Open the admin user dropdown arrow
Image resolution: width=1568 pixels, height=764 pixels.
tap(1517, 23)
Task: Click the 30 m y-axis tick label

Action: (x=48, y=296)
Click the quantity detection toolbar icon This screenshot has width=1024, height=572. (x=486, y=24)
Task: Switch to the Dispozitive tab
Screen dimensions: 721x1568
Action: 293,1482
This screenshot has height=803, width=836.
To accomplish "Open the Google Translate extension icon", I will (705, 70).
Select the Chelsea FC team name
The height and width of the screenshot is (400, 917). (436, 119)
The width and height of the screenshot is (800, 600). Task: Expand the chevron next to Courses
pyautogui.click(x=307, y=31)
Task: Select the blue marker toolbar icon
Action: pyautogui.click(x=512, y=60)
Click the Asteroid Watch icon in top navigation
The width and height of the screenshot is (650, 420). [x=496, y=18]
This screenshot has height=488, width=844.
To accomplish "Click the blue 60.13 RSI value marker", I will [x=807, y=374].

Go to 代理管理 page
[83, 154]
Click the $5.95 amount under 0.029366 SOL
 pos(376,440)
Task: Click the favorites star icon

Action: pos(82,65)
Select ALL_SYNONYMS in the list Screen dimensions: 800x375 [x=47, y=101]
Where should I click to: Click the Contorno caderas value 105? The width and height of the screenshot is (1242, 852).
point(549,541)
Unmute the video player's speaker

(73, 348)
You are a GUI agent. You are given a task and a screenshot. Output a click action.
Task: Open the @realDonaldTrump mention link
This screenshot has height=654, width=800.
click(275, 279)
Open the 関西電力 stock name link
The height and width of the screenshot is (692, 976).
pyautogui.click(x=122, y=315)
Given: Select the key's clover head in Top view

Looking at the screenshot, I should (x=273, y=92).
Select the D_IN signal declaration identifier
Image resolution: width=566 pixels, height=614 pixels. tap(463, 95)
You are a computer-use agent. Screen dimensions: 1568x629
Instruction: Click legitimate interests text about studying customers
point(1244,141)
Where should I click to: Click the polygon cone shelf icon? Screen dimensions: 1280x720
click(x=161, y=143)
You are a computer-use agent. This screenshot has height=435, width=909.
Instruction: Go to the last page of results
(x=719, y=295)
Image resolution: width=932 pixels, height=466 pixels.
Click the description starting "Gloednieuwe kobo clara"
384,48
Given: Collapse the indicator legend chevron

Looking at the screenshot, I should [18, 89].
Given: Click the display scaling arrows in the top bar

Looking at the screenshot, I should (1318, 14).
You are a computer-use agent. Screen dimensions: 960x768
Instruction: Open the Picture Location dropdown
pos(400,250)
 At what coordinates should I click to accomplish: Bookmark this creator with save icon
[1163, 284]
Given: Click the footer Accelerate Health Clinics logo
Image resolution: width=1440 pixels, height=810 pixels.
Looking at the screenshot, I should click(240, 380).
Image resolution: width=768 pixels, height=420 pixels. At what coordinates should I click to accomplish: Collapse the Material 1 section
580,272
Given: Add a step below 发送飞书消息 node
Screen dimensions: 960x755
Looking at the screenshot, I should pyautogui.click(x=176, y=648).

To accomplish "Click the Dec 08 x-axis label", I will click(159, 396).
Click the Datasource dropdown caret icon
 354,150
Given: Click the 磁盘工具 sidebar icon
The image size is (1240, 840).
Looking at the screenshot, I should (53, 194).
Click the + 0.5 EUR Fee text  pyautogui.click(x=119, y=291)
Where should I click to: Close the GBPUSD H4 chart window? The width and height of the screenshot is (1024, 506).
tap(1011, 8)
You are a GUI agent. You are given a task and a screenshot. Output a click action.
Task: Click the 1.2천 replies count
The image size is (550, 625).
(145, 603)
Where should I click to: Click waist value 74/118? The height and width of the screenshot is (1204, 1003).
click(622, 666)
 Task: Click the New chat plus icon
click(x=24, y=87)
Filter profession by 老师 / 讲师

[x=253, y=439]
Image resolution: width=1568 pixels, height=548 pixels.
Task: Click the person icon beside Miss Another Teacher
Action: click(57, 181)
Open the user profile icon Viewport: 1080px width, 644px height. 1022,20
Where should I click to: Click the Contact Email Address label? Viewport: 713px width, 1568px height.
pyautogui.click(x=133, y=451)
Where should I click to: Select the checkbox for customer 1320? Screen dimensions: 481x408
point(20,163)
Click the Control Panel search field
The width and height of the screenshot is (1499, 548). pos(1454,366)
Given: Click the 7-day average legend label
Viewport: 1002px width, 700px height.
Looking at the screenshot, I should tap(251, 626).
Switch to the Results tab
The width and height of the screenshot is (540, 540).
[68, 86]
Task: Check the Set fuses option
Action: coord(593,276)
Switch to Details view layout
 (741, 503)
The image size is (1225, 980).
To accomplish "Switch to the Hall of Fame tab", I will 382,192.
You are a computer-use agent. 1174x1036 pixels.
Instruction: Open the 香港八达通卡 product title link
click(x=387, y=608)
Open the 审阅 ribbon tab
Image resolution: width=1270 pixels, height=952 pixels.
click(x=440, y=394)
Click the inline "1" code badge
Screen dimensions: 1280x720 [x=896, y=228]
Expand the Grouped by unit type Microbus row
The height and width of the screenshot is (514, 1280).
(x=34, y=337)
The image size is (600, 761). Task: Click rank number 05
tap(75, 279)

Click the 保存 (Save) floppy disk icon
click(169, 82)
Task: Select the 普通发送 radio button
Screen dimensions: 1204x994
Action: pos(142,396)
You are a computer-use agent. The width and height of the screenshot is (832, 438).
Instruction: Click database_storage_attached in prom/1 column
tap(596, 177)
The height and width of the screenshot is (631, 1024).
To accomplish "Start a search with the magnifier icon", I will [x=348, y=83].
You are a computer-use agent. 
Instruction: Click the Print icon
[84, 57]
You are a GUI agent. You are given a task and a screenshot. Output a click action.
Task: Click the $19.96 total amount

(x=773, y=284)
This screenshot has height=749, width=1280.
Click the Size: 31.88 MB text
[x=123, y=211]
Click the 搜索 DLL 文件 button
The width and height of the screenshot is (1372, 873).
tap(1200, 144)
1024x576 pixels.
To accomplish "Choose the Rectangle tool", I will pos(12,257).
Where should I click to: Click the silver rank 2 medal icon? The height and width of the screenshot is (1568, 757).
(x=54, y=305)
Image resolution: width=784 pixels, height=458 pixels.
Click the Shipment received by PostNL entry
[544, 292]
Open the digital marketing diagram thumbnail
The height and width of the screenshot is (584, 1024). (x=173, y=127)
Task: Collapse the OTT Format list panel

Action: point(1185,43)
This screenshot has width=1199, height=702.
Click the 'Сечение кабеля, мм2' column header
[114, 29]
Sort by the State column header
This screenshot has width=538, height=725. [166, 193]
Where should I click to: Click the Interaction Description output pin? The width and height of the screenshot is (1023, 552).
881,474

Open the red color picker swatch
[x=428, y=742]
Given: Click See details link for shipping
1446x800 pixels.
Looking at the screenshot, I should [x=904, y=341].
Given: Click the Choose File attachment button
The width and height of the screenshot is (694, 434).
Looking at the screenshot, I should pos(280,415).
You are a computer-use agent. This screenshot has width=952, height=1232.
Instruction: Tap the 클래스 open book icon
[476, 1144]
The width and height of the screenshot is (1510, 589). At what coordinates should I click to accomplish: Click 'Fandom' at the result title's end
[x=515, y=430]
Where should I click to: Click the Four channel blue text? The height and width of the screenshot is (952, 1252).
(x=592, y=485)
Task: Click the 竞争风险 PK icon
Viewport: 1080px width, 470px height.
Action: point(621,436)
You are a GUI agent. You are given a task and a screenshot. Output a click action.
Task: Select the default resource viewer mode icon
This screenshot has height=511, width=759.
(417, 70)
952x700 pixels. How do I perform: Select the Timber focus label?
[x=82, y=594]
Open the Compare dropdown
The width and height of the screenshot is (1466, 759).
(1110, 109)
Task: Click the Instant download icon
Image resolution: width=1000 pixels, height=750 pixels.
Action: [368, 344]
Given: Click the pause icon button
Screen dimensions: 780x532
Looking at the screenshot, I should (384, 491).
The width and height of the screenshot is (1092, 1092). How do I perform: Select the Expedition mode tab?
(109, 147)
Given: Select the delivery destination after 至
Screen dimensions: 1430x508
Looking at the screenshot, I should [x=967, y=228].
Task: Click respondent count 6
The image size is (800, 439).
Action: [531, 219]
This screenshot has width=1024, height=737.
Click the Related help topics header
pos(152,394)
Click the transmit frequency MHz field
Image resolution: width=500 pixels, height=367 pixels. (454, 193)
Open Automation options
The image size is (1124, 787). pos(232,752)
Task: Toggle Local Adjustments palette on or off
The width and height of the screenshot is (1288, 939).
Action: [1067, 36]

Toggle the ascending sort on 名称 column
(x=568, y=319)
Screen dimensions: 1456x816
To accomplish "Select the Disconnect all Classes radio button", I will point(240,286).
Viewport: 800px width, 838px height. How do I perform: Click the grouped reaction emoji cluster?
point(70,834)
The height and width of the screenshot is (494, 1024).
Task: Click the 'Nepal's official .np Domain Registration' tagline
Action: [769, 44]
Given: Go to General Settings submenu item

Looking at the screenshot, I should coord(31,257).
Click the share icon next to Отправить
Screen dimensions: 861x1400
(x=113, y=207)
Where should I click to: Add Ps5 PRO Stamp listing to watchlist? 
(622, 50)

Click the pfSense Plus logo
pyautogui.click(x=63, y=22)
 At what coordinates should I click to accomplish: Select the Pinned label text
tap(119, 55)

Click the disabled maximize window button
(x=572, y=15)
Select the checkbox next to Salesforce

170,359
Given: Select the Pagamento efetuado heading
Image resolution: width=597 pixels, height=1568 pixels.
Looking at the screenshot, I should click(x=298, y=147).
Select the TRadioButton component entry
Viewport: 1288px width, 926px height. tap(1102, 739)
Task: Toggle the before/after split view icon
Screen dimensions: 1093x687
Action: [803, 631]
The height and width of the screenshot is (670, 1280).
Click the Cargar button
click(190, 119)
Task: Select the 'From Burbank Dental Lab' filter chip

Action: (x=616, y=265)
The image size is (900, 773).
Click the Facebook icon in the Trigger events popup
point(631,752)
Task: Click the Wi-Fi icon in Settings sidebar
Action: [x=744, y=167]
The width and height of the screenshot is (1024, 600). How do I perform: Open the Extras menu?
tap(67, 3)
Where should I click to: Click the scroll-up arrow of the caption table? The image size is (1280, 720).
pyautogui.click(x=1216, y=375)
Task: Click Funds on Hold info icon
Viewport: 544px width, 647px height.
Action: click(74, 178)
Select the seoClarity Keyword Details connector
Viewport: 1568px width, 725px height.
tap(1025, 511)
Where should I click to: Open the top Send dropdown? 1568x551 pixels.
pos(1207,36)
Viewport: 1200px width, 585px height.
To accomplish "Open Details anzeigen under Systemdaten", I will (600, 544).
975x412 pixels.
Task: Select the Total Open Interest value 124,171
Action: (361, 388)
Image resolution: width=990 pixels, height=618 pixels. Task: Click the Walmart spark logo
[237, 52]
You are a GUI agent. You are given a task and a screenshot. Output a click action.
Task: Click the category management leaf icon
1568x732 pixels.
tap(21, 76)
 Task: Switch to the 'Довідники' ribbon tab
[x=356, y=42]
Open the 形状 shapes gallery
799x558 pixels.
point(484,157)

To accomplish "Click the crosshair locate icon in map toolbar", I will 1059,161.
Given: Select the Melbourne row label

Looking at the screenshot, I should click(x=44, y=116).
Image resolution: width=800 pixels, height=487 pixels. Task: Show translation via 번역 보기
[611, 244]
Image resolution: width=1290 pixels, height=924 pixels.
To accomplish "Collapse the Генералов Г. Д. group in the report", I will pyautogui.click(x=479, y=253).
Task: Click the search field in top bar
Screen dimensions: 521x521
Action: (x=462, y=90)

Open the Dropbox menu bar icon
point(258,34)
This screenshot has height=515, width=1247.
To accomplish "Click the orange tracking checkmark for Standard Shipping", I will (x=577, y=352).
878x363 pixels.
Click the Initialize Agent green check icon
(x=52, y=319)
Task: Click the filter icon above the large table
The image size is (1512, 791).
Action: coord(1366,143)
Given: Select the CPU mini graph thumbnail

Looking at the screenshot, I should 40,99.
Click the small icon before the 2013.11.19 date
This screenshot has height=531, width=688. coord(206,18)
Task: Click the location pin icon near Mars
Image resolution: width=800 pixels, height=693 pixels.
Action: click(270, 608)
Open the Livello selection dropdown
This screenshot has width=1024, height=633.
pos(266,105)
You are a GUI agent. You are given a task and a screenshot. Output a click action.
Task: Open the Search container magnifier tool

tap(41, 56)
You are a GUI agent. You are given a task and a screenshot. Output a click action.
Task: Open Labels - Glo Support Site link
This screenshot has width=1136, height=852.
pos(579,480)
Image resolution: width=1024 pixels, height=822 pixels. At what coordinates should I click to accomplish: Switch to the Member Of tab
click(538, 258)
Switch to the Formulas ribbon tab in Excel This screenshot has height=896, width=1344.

- **WORK TO BE COMPLETED**
Scan the data above for the string "count" and copy each line where it appears.

- **SOLVED EXERCISE**
Task: Click the 1.2천 replies count
Task: Click respondent count 6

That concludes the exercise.